Tari menggigit bibir bagian bawahnya.
Sedikit tegang ia duduk di belakang orang yang selama ini sangat dibencinya,
yang telah memorakporandakan hidupnya, tapi tanpanya… Tari hampa. Dan Tari
tidak akan pernah menyangka, bahwa kali ini, di dekat Matahari Senja bisa
terasa begitu menenangkan. Meski ada yang mengganjal hatinya. Omongan Ata tadi…
Apa maksudnya? Apa yang akan dilakukan
Ata nanti? Mengapa? Lalu apa hubungannya dengan Tari?
Dengan sekali tatap Tari sudah bisa tahu
bahwa Ata sama sekali bukan orang jahat. Sama sekali bukan. Tetapi Tari juga
tahu. Sorot mata itu, nada bicara itu… Seperti pertanda bahwa nanti hidupnya
tak akan pernah sama lagi. Ya Tuhan… akan
ada apa lagi? Apakah belum cukup drama yang terjadi dalam beberapa bulan
belakangan ini?
“Pegangannya yang bener, Tar. Kalo nggak,
lo bisa jatuh.”
Kata-kata Ari yang lembut namun dengan
nada memerintah sontak membuyarkan lamunan Tari.
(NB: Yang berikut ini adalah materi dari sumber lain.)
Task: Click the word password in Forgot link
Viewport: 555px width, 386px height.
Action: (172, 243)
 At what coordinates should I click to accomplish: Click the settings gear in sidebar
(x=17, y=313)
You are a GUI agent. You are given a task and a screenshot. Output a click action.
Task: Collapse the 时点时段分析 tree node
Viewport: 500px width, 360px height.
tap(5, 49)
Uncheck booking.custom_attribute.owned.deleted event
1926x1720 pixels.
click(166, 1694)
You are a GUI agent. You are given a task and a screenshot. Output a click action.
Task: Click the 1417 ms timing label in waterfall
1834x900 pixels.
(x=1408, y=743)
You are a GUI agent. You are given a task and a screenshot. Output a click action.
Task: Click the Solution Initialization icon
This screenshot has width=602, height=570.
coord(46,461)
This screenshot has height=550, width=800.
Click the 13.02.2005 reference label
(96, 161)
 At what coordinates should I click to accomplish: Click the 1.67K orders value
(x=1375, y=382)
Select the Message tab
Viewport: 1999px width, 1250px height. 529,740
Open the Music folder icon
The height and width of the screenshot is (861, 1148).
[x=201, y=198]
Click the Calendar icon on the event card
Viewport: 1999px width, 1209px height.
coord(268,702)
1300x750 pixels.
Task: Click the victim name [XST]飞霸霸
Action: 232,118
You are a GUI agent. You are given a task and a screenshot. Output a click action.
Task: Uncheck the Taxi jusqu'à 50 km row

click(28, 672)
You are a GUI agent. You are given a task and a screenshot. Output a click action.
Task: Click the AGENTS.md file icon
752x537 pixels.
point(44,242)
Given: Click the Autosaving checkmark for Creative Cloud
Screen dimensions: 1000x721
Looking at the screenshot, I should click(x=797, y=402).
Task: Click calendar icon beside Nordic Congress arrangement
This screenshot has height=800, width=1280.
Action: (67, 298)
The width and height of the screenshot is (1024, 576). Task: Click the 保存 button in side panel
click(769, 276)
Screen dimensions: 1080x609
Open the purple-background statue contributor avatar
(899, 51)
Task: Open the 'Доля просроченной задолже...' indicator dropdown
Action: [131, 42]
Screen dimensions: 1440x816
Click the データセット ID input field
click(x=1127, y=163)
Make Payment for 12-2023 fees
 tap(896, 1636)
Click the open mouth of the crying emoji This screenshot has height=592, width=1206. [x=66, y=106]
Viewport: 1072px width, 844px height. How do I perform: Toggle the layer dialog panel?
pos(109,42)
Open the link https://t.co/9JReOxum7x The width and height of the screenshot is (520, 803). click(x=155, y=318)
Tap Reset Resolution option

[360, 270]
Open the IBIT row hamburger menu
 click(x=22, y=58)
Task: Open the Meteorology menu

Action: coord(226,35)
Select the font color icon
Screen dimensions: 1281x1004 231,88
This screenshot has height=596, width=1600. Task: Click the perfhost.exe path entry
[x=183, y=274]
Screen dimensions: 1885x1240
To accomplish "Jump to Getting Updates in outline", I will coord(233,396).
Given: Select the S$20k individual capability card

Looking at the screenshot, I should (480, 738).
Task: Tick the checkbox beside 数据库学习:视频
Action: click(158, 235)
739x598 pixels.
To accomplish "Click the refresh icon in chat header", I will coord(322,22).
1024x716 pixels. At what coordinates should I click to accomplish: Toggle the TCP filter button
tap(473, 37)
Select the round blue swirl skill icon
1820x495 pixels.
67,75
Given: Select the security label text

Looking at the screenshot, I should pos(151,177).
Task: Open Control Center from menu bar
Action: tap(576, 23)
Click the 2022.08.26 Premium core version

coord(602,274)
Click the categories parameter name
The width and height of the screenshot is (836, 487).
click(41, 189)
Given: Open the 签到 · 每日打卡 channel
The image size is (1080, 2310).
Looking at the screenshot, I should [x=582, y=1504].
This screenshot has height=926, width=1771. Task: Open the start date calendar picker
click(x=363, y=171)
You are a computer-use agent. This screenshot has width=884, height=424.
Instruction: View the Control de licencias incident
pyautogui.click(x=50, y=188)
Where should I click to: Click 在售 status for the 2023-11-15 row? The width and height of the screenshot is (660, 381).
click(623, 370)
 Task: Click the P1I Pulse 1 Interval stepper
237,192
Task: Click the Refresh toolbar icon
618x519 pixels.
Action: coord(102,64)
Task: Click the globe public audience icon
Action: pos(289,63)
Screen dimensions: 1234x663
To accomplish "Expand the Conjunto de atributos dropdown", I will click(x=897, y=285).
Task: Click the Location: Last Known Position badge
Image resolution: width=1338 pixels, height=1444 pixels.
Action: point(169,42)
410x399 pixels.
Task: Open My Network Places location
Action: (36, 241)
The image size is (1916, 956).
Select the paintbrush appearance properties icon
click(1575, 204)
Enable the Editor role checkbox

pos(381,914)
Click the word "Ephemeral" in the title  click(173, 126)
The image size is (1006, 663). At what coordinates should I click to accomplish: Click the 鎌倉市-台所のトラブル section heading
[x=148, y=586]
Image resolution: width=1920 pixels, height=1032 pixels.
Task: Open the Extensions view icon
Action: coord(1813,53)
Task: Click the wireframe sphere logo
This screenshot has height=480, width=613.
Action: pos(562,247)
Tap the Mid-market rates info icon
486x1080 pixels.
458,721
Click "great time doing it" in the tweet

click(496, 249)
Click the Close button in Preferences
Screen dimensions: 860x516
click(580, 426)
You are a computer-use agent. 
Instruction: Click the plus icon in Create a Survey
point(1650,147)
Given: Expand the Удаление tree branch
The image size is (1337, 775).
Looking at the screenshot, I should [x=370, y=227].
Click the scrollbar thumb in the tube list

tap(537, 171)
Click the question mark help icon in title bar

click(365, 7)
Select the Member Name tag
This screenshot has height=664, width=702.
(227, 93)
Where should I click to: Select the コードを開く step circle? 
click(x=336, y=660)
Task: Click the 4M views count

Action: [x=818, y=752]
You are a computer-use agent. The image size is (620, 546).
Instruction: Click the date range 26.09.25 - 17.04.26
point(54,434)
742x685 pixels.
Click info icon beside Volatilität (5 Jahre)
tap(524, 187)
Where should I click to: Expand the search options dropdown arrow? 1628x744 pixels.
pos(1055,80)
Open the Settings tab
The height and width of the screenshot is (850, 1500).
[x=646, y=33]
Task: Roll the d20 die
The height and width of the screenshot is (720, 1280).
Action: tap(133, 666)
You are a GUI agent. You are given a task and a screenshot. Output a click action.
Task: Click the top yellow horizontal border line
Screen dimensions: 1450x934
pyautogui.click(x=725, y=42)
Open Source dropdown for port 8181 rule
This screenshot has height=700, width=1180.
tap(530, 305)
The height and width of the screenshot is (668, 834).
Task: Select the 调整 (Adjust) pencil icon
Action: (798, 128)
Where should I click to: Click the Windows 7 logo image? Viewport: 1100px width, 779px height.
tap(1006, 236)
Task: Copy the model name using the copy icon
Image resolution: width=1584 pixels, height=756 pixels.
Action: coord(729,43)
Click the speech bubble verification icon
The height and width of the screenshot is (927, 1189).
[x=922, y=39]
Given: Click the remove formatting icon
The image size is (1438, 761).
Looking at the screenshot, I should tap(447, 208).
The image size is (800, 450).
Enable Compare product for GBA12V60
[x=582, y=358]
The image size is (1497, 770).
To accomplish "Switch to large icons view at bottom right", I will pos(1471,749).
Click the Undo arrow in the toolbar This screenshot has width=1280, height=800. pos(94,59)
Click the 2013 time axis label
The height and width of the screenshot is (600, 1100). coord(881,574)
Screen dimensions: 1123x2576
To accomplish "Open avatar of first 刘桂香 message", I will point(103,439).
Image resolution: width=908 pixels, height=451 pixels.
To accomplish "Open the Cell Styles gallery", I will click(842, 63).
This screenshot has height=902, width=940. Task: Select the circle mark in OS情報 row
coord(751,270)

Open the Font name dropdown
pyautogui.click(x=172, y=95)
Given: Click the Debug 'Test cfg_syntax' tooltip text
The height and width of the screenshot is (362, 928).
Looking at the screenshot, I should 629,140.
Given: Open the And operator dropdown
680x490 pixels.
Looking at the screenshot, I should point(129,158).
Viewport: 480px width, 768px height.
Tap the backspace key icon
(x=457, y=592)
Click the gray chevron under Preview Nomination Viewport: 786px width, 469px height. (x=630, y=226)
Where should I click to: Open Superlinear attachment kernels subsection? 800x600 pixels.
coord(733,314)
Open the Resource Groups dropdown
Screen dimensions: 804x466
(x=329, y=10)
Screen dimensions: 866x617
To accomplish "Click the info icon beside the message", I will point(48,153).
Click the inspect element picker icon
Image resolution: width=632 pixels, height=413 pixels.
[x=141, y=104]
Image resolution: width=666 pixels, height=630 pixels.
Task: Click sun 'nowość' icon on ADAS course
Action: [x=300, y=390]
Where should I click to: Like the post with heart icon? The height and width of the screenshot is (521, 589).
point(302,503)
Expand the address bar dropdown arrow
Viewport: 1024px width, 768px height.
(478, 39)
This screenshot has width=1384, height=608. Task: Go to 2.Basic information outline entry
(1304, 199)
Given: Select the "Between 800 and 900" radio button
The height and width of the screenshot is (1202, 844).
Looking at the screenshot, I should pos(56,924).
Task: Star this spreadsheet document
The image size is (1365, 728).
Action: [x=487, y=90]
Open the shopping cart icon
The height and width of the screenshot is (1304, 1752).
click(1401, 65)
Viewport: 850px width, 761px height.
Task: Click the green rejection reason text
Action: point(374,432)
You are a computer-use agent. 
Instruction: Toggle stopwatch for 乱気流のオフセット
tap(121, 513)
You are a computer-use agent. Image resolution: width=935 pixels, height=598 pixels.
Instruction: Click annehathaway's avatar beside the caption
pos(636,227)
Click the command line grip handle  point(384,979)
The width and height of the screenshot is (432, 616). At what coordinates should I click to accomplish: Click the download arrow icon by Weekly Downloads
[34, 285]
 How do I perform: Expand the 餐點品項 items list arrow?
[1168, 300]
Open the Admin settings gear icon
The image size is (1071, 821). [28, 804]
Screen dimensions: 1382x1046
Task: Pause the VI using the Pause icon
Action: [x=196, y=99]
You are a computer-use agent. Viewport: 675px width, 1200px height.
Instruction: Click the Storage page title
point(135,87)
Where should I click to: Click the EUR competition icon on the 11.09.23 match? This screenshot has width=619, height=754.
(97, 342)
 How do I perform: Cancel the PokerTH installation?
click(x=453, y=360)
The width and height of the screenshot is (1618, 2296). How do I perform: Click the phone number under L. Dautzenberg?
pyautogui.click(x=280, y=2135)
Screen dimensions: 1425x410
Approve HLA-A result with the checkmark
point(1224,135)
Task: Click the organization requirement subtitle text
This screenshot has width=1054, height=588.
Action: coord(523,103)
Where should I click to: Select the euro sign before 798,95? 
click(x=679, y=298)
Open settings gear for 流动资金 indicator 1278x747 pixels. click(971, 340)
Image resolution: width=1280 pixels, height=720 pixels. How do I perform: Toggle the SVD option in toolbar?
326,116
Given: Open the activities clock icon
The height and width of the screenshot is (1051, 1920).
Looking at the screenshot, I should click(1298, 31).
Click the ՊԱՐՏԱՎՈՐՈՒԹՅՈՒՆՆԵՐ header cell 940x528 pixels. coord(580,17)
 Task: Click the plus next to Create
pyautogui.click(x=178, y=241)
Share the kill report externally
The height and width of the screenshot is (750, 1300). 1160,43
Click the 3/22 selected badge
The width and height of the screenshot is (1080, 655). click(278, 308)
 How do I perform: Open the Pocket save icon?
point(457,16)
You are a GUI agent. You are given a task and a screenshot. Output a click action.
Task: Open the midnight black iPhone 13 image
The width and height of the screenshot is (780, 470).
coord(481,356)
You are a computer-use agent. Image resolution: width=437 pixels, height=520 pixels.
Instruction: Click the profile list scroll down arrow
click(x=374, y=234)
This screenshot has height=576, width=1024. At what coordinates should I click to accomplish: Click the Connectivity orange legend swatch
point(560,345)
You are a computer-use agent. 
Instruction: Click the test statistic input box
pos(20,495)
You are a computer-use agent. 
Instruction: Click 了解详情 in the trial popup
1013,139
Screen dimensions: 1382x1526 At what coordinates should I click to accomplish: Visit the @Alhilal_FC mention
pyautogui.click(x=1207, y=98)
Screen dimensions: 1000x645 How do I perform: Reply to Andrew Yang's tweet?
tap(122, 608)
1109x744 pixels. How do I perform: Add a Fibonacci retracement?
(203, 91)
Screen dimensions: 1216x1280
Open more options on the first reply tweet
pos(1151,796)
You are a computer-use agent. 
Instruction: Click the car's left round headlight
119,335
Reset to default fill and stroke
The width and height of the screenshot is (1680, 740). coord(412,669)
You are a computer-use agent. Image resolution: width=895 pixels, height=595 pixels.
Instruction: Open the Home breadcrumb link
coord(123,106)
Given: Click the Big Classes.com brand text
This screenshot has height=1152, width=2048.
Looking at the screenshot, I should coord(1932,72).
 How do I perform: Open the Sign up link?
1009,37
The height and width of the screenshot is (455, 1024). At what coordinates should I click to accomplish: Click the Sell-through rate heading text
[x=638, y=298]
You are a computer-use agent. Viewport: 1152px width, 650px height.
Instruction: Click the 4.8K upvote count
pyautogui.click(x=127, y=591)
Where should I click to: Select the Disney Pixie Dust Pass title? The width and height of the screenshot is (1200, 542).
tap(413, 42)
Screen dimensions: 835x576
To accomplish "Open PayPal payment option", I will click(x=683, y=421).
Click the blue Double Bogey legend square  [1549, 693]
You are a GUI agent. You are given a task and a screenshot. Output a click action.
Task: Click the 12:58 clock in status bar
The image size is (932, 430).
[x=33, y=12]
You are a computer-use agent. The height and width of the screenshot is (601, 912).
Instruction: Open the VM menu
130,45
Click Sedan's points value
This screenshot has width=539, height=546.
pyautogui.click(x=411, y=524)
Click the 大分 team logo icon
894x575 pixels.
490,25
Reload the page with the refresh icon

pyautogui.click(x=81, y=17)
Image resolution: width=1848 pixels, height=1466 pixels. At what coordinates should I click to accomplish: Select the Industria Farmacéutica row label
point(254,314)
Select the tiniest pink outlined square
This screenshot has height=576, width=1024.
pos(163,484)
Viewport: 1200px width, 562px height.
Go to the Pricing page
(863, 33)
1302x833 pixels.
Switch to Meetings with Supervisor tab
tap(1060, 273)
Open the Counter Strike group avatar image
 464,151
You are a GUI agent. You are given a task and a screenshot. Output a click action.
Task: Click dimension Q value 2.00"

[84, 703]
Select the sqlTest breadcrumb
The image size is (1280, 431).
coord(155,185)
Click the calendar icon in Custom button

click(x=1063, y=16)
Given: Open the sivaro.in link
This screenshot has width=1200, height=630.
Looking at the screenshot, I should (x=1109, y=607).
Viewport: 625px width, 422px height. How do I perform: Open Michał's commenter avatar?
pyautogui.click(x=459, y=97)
“Yee, gue juga pegangan, kok!” elak
Tari, yang memang memegang bagian belakang motor – yang sebenarnya percuma saja
karena di belakang jok tidak ada pegangannya.
“Pertama, gue bukan tukang ojek. Kedua,
bagian situ nggak ada pegangannya. Jadi nggak usah malu-malu, peluk gue aja.”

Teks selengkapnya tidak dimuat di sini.